Although Kyiv had welcomed the price cap earlier on Saturday, Ukraine's President Volodymyr Zelensky said in his evening address that the amount set was not "serious" enough to damage Russia's economy.


"Russia has already caused huge losses to all countries of the world by deliberately destabilizing the energy market," Zelensky said in his nightly address, as quoted by AFP. He further described the decision on the price cap as "a weak position".


It is "only a matter of time when stronger tools will have to be used", Zelensky further added.


The G7 nations -- Canada, France, Germany, Italy, Japan, the United Kingdom, and the United States -- along with Australia have already said they are prepared to adjust the price ceiling if necessary.


The restriction prevents nations from paying more than $60 a barrel for tanker deliveries of Russian oil and is intended to make it more difficult for Russia to bypass EU sanctions by selling beyond the European Union at market prices.


ALSO READ: Oil Price Cap On Russian Oil Will Benefit Emerging Markets, Help Constrain Putin’s Finances: US


Limit Russia's Funding


Zelensky, in his speech, gave the impression that he agreed with Poland's stance, which it had fought for until agreeing to the $60 cap on Friday. The Baltic states and Warsaw had argued in favour of a $30 ceiling.


The market price of a barrel of Russian Urals crude is now about $65 dollars, only marginally over the $60 cap established, indicating that the policy may only have a limited impact in the short term.


The G7 said it was delivering on its vow "to prevent Russia from profiting from its war of aggression against Ukraine, to support stability in global energy markets and to minimise negative economic spillovers of Russia's war of aggression," the AFP reported.


The White House described the cap as "welcome news" that would help limit Russian President Vladimir Putin's ability to fund the Kremlin's "war machine".


Russia has threatened to stop deliveries to countries adopting the measure.


As per the report, Russia has earned 67 billion euros ($71 billion) from the sale of oil to the European Union since the start of the war in February.


Phuc-Vinh Nguyen, an energy expert at the Institut Jacques-Delors in Paris said that Russia's annual military budget amounts to around 60 billion.


The EU embargo on seaborne deliveries follows a decision by Germany and Poland to stop taking Russian oil via pipeline by the end of 2022.


According to the bloc, in all, more than 90 percent of Russian deliveries to the European Union will be hit.

- _PROBLEMS TO WORK ON_
a) Answer these questions from the article on the Russian oil price cap:
(i) What is the most per barrel that nations may pay for tanker deliveries of Russian oil under the restriction?
(ii) What ceiling had the Baltic states and Warsaw argued for?
(iii) According to the report, how much has Russia earned from selling oil to the European Union since the start of the war?
b) Can you reproduce the stretch of the article on the Russian oil price cap from "Zelensky, in his" through "the AFP reported." word for word?

- _INFORMATION SUPPLIED_
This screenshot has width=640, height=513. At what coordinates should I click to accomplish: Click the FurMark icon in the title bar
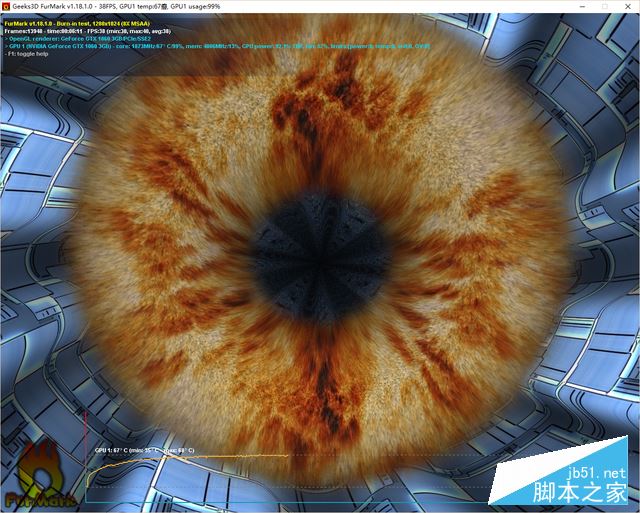[8, 7]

- _RESULTS FOR EACH TASK_
a)
(i) $60 a barrel
(ii) A $30 ceiling
(iii) 67 billion euros ($71 billion)

b)
Zelensky, in his speech, gave the impression that he agreed with Poland's stance, which it had fought for until agreeing to the $60 cap on Friday. The Baltic states and Warsaw had argued in favour of a $30 ceiling.


The market price of a barrel of Russian Urals crude is now about $65 dollars, only marginally over the $60 cap established, indicating that the policy may only have a limited impact in the short term.


The G7 said it was delivering on its vow "to prevent Russia from profiting from its war of aggression against Ukraine, to support stability in global energy markets and to minimise negative economic spillovers of Russia's war of aggression," the AFP reported.